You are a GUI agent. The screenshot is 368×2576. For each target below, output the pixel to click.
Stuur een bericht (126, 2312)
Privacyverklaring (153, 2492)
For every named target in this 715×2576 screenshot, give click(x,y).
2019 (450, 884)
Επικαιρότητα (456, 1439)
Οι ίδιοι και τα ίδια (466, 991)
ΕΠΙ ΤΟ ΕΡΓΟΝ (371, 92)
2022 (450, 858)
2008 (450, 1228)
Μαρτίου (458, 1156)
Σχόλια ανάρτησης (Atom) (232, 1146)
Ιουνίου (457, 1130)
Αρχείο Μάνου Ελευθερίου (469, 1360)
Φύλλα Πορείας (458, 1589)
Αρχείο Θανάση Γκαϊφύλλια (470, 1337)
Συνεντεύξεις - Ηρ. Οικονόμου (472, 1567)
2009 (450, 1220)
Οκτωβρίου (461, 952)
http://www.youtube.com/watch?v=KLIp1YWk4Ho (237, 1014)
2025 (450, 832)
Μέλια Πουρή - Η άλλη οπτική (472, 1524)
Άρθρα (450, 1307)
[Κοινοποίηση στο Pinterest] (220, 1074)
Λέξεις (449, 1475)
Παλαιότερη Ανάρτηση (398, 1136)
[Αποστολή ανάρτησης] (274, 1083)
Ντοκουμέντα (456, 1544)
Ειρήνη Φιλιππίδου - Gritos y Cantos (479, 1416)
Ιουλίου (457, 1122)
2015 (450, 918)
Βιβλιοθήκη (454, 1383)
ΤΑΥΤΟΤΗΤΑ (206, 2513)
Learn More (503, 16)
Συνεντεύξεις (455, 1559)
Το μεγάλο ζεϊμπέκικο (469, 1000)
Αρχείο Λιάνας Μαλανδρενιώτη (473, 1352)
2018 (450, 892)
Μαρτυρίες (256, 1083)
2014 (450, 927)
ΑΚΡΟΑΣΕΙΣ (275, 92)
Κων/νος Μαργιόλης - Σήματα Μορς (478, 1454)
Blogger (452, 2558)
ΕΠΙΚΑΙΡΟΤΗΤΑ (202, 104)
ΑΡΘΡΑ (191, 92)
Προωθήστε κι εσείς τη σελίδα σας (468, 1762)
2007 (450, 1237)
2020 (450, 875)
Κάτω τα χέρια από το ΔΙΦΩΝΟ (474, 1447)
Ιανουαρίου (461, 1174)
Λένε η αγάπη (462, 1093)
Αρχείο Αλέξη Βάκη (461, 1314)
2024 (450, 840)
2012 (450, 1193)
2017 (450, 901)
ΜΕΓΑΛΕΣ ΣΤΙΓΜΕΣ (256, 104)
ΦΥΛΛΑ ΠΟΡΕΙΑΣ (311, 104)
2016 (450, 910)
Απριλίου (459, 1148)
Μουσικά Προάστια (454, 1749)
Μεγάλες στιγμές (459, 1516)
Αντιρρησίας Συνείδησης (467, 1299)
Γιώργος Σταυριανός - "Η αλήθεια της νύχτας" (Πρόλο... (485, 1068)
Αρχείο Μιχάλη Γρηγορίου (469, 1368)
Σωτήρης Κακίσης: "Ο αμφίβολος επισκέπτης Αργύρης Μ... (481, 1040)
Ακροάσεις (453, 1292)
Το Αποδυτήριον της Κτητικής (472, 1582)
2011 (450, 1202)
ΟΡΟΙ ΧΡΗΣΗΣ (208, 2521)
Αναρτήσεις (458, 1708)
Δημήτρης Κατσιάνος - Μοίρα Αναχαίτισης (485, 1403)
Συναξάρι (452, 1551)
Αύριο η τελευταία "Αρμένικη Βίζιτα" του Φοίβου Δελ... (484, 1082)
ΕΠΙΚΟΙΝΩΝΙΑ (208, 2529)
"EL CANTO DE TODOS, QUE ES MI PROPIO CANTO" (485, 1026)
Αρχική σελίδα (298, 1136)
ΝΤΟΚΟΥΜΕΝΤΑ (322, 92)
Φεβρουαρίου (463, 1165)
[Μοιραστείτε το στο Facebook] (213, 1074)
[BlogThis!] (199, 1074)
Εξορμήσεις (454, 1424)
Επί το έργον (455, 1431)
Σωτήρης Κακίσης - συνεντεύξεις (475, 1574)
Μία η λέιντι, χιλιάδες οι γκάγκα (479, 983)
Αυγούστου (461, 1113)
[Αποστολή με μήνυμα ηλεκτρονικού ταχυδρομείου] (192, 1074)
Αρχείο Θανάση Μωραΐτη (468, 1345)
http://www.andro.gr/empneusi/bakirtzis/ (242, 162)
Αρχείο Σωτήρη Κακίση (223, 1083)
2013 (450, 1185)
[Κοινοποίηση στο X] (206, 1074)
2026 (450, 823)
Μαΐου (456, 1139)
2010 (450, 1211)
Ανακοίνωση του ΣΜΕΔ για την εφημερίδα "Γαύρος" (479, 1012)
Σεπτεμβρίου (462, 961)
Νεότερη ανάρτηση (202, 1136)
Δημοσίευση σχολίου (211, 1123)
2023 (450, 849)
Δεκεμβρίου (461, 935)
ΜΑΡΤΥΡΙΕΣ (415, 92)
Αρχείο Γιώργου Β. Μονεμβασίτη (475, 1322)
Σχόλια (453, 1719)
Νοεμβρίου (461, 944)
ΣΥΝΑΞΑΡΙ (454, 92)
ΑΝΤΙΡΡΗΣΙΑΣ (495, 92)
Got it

____

• _Brief_
Scan the material above for "Θανάση". Copy every line where it appears.

• _Solution to the exercise_
Αρχείο Θανάση Γκαϊφύλλια (470, 1337)
Αρχείο Θανάση Μωραΐτη (468, 1345)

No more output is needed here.